Rezidor Hotel Group's fourth quarter earnings call was a snoozer until one Norwegian newspaper reporter decided to call b.s. on the company. That made for an interesting exchange.

Nearly at the end of the Rezidor Hotel Group’s fourth quarter earnings call — after the company’s two top executives spent considerable time telling analysts the company was on the right track, and making “excellent progress” with a five-year operating plan announced early last year — one newspaper reporter expressed considerable skepticism at the presentation and the hotel chain’s prospects.
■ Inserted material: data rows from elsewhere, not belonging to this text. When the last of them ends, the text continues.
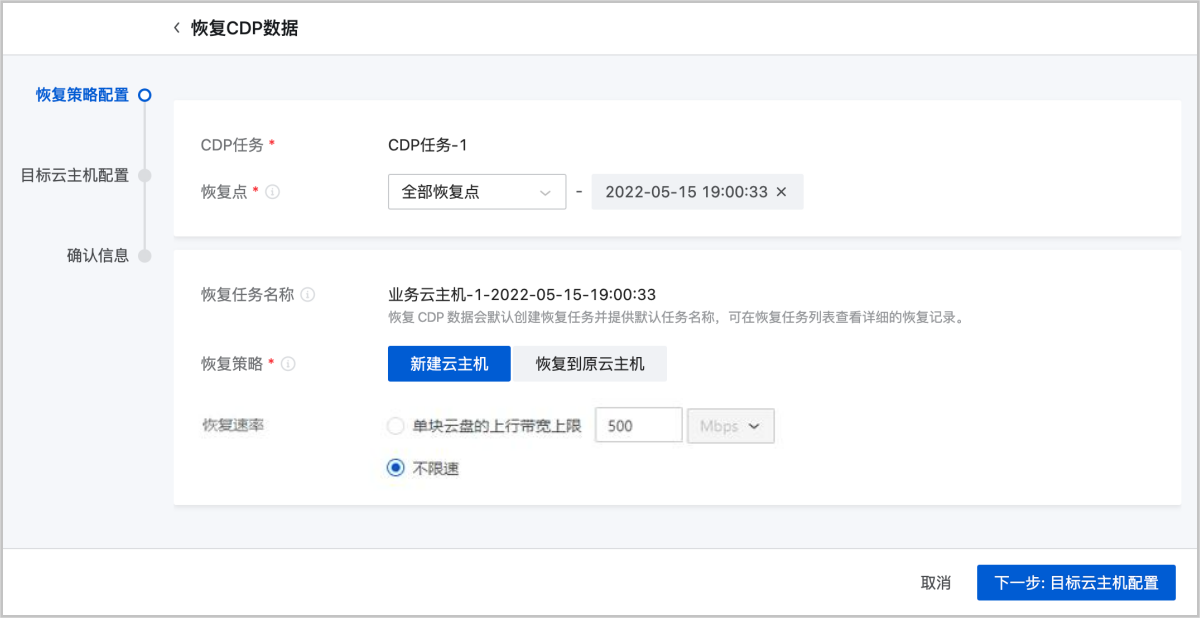This screenshot has width=1200, height=618.
Task: Choose the 恢复到原云主机 recovery strategy
Action: pos(590,364)
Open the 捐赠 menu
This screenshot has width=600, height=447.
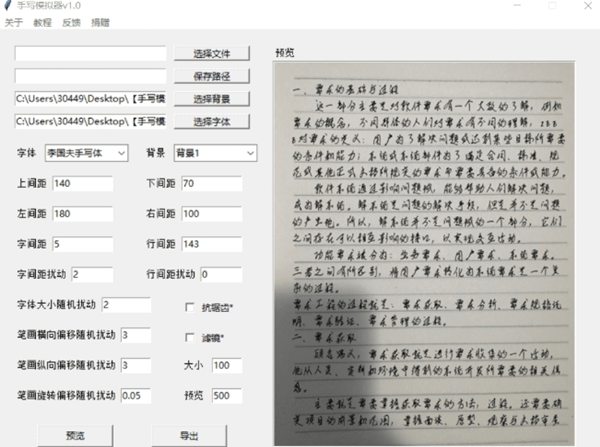[x=100, y=23]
“Your net income is down on the year,” said Oliver Orskaug, a reporter at Finansavisen, a Norwegian financial newspaper. “The share price has fallen the last year. You have a little revenue increase, but compared with the net income fall, it wasn’t way up. How can you call this a solid 2017 result?
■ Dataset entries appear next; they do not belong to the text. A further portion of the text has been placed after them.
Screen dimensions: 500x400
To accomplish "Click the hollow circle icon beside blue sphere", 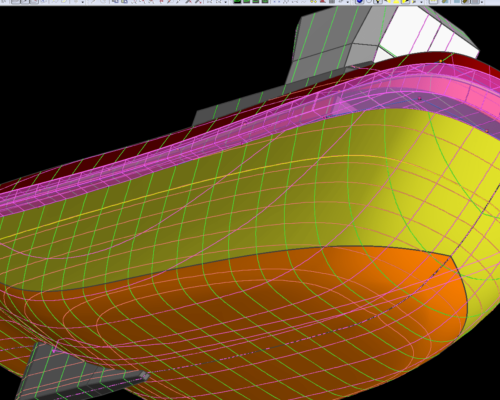I will 369,1.
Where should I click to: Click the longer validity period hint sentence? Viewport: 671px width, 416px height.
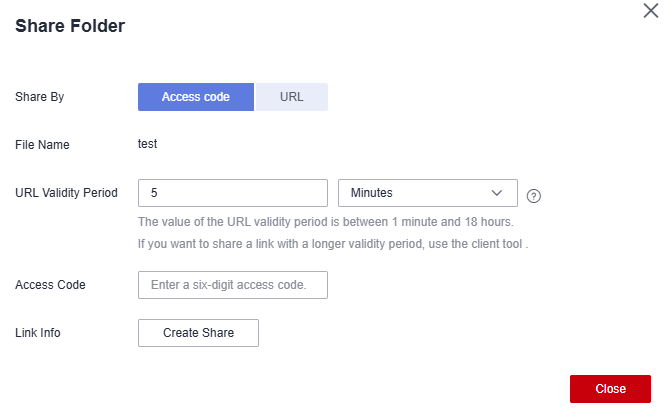coord(333,244)
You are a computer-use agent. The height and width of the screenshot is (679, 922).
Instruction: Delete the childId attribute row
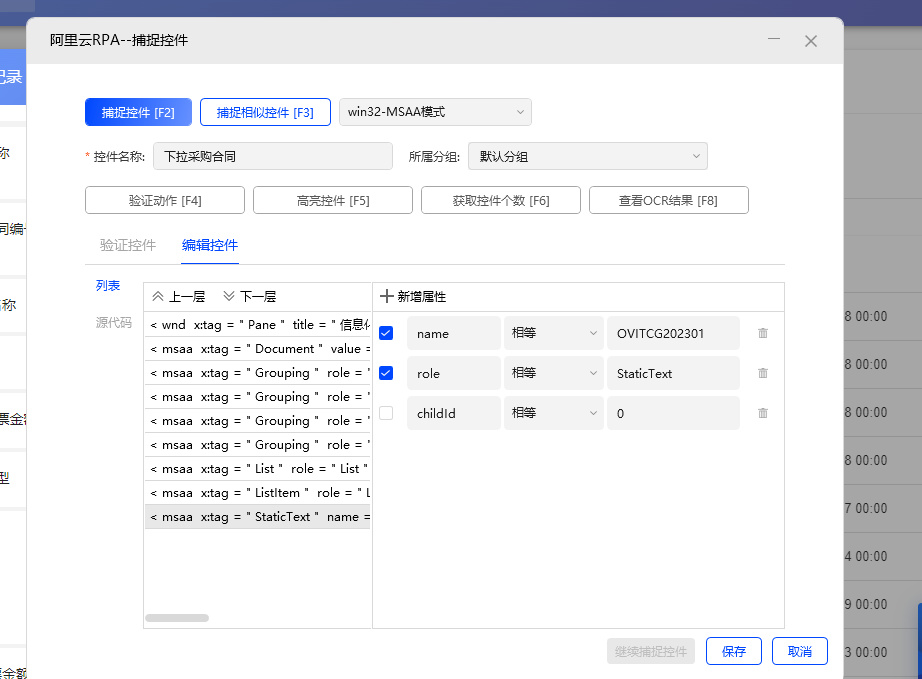click(763, 413)
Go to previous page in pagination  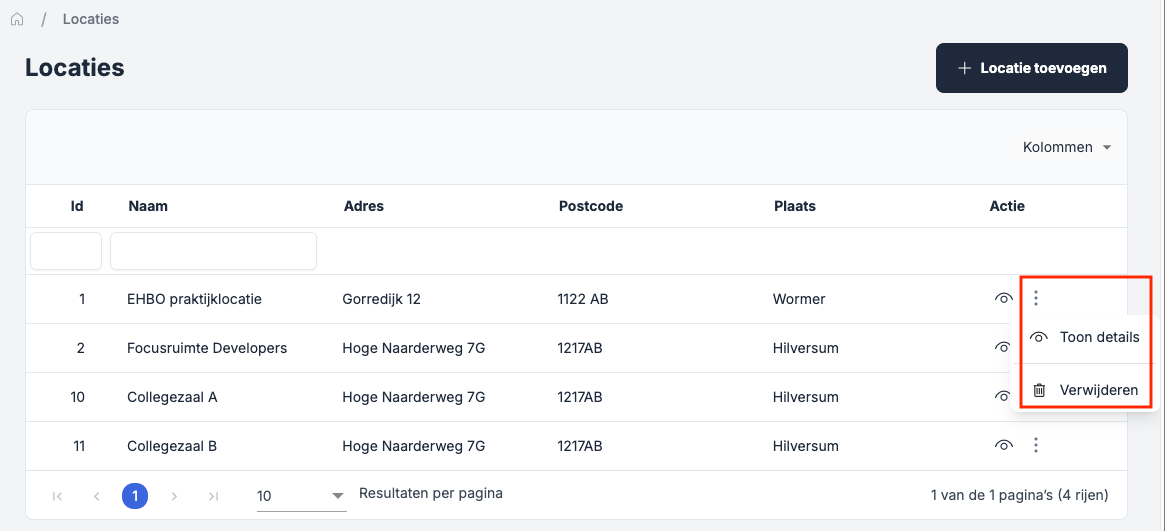coord(96,496)
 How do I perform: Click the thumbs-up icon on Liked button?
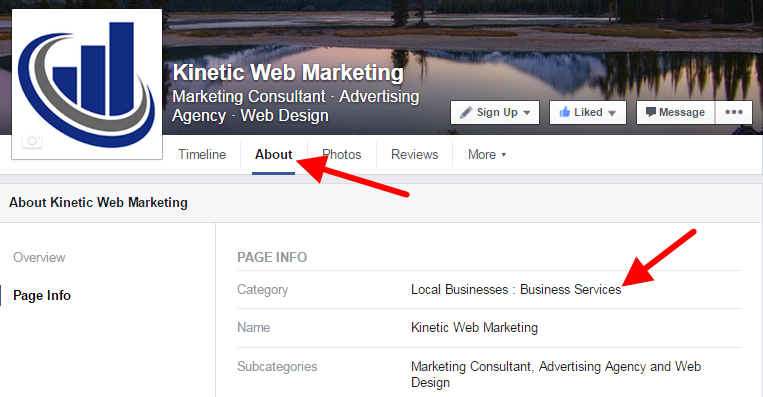[564, 112]
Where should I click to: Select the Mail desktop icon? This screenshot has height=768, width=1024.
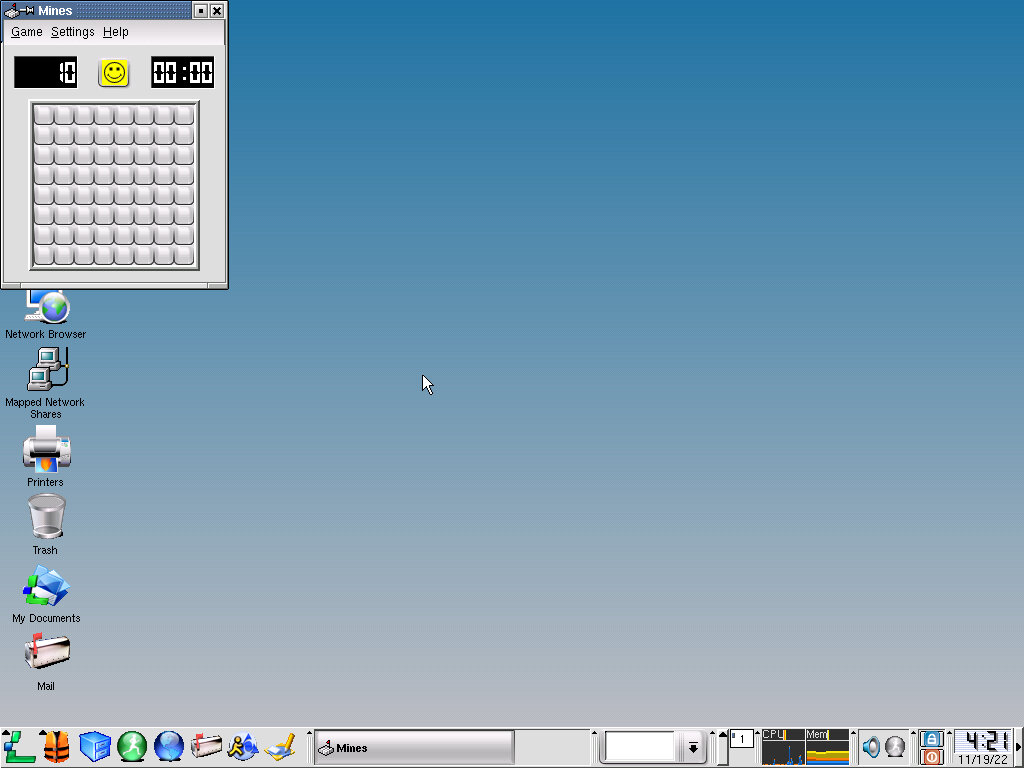point(46,654)
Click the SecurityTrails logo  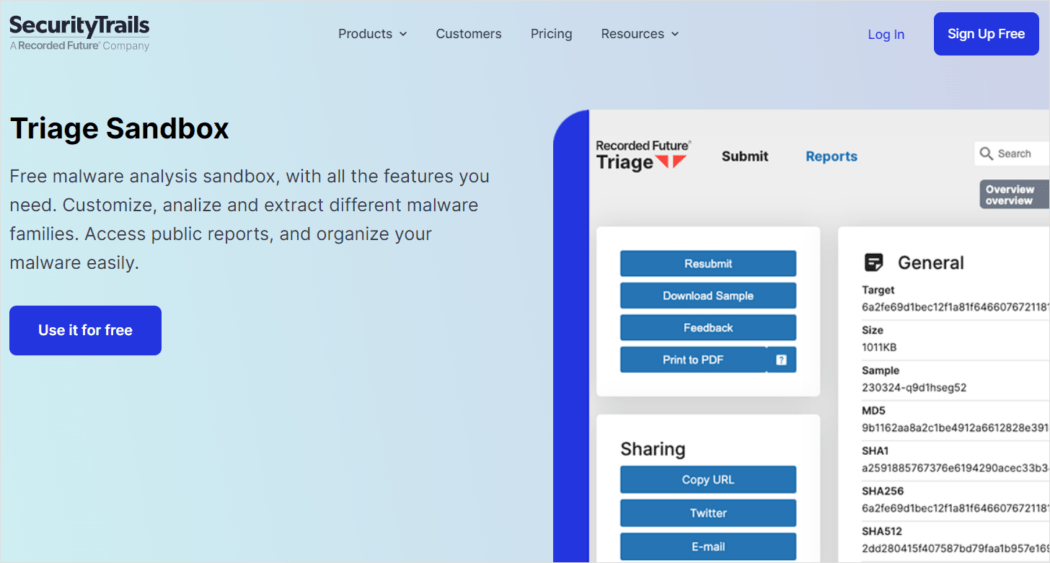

Indeed, the company did not have the strongest of 2017 even though revenue ticked upward 0.6 precent. For the year, the company made $5.4 million (4.4 million euros), a decrease of 83 percent, year-over-year. In the fourth quarter, it lost $7.38 million (6 million euros).

CEO Federico Gonzalez preferred to focus on more auspicious numbers, noting that, excluding one-off items, the company’s adjusted earnings for the year increased by 12.1 percent to $120.9 million, or 98.2 million euros. It also grew revenue per average room by 4.8 percent, and said demand is strong in most of Europe, especially the Nordics and Eastern Europe.

Bread and Butter

This produced a feisty response from Orskaug, who said, “nobody can buy bread and butter with adjusted results,” adding, “it’s the bottom line that counts in the end.”

Gonzalez also noted that the second half of 2017 was a complicated time for the company, as there was “an investment in the hotels that we closed for renovations and there was a significant effect both at EBITDA (Earnings Before Interest Taxes Depreciation and Amortization) level of actions that the company has taken of one-offs, part of them associated with the sale or the changes in shareholders of the company.”

He called it a “transition year,” saying investments made in 2017 should pay off this year with lower costs and higher revenues.

The contentious back-and-forth continued with Orskaug asking about the company’s controlling shareholder, HNA Tourism Group. Its parent, the sprawling HNA Group, is having considerable financial difficulties.

Gonzalez said it is “not our job” to worry about HNA’s troubles.

“We work for a Board of Directors and for all the shareholders,” he said. “And in that sense, it does not affect today our day-to-day operations or even the five-year plan as we published — in fact all the board and all the shareholders have supported the five-year plan. And for asset management, we are not affected by any personal or collective situation of any of the people who has represented our company or that [are] represented on the board.”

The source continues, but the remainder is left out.